Jika seperti, maka hal itu sama saja dengan “ORANG FARISI TUKANG HITUNG”. Dalam bukunya Pdt. Eka Darma Putra (MENGUJI ROH) mengatakan ada 7 Jenis “ORANG FARISI” yang saya sebut satu di tulisan ini adalah “ORANG FARISI TUKANG HITUNG” yang menghitung amal kebaikannya, perbuatannya, jadwal berbuat baik, jadwal ibadah yang ia telah lakukan, dan mengira semua itu hebat di mata Tuhan.

Natal itu bukan mencari “RATTING NATAL” maka dari itu ber – Natal – lah dengan hati yang memang rindu akan kehadiran Tuhan, yang mengubahkan hidup, Dia yang kita peringati kehadiranNya di bulan Natal ini adalah memang JURU SELAMAT yang menginginkan pertobatan dari yang menerimaNya sebagai JURU SELAMAT.

Ketahuilah, bahwa manusia dari dulu bahkan sampai saat ini masih sangat membutuhkan JURU SELAMAT oleh itu yang terpenting PERTOBATANNYA bukan “RATTING NATAL “. Selamat Ber – Natal dan mengikuti Natal sebanyak – banyaknya jika memang harus banyak mengikuti acara kegiatan Natal dan semoga dengan Natal yang kita lakoni di tahun ini, benar membuat kita seperti “ORANG MAJUS PENCARI TUHAN” bukan pencari “RATTING NATAL”.

SALAM SELAMAT NATAL
Pekanbaru.

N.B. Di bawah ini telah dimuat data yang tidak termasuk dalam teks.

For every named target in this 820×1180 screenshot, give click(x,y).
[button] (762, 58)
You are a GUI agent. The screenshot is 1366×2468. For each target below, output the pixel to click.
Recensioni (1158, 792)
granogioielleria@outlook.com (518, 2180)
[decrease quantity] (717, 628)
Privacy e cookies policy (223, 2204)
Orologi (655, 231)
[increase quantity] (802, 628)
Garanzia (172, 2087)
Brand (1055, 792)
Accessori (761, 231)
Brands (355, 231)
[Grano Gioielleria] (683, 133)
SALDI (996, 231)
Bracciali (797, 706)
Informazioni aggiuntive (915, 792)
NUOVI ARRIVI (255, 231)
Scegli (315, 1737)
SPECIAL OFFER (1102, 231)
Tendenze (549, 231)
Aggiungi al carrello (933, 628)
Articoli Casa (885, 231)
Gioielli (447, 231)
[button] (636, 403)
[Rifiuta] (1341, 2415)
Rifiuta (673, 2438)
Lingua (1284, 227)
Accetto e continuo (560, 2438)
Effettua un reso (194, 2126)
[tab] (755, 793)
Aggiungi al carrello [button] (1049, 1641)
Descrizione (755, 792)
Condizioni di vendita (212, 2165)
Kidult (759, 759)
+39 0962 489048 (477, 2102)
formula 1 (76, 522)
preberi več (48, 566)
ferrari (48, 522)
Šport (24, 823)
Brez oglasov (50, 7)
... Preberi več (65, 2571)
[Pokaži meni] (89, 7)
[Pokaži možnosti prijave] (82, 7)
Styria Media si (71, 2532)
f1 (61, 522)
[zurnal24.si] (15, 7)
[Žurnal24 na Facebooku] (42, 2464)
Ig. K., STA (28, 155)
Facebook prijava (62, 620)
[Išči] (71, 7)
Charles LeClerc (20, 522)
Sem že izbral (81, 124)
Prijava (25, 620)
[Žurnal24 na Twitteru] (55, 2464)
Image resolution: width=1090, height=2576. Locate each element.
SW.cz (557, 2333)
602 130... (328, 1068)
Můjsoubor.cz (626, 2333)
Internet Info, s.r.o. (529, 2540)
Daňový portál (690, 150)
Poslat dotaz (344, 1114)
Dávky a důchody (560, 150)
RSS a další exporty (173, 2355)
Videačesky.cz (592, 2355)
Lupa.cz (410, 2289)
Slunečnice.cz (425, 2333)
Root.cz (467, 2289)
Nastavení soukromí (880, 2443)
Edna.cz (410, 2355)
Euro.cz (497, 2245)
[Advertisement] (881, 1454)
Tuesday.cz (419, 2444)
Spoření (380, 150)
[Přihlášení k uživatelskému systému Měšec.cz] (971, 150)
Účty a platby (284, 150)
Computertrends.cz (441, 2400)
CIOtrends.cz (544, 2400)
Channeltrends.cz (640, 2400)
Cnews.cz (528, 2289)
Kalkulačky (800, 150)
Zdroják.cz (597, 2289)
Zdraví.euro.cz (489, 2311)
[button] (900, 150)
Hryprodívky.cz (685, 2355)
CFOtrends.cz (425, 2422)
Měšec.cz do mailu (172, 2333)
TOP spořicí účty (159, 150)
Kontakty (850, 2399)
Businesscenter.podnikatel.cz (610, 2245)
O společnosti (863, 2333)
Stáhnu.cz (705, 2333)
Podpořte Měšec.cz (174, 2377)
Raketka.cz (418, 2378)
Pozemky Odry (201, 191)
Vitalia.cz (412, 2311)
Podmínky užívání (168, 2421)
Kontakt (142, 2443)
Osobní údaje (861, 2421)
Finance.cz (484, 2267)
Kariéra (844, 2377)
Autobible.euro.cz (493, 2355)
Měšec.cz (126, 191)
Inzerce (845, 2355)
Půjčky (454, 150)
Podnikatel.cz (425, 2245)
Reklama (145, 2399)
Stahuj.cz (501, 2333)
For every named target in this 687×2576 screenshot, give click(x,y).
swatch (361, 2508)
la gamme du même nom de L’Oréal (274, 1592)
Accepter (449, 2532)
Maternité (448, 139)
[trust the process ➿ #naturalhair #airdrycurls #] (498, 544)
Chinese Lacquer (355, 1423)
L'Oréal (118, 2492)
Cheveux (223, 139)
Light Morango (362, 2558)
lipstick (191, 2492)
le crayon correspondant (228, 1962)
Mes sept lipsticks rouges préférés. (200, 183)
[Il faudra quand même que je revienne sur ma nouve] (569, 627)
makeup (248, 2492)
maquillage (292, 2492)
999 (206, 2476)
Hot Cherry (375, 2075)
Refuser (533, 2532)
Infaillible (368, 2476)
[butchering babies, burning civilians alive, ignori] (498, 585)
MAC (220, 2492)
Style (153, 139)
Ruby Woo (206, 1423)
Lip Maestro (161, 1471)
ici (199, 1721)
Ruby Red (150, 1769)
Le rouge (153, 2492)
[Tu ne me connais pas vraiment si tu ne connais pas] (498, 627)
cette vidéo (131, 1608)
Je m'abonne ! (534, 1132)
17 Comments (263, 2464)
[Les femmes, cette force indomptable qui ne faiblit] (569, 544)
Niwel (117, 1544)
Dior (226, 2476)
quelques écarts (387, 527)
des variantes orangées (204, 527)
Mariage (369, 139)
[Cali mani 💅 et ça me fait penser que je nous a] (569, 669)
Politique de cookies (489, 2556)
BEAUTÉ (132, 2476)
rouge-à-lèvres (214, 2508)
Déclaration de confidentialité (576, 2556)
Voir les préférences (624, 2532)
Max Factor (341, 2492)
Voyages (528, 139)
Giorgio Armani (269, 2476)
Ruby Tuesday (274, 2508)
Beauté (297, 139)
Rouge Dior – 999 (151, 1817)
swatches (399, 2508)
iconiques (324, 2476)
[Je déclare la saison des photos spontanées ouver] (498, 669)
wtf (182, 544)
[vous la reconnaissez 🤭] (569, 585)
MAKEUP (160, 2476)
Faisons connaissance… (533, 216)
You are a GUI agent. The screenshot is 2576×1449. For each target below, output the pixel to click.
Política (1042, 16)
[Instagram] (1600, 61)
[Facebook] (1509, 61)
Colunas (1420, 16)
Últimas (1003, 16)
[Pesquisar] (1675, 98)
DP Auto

Jumat 08 Des 2017.

NATAL ITU TELAH MENJADI AJANG TEBAR PESONA

NATAL ITU TELAH MENJADI AJANG TEBAR PESONA

Hari Natal memang menjadi bulan sangat religius bagi umat kristen, telah mulai berbagai gereja, instansi, atau pribadi – pribadi memperiapkan diri untuk menyambut Natal dan saya juga telah melihat simbol religious itu mulai dipersiapkan untuk dekorasi pada saatnya nanti tiba.

Ada kerisauan dalam hati saya pribadi, dari tahun – ketahun sepertinya simbol religious itu sudah bukan menjadi simbol iman tapi telah menjadi sebagai symbol euforia. Lagu – lagu natal bukan lagi sebagai kidung syahdu untuk mengingat kesederhanaan palungan, tetapi sudah berubah menjadi lagu untuk mengundang orang datang dan hanya sebagai hiburan.

Akan ada banyak panitia natal yang akan mempersiapkan Snack atau makanan Natal, semoga hal itu bukan sebagai lambang umat yang konsumerisme. Ketika kita bisa menjaga simbol religius itu di hati, maka kita memang tidak akan terjebak akan iman baru yaitu konsumerisme.

Natal bukanlah arena tukar kado dan mendapat kado gaya santa claus (Lucky Draw) yang tak jelas maunya kemana. Natal adalah menerima kado Tuhan yang terbesar yakni keselamatan telah hadir. Itu sebabnya Natal harus berfokus pada palungan yang artinya pengorbanan dan kesederhaan bukan kemewahan dan ajang tebar pesona dan semoga saja natal – natal yang kita lakukan bukanlah hanya sebagai tebar pesona.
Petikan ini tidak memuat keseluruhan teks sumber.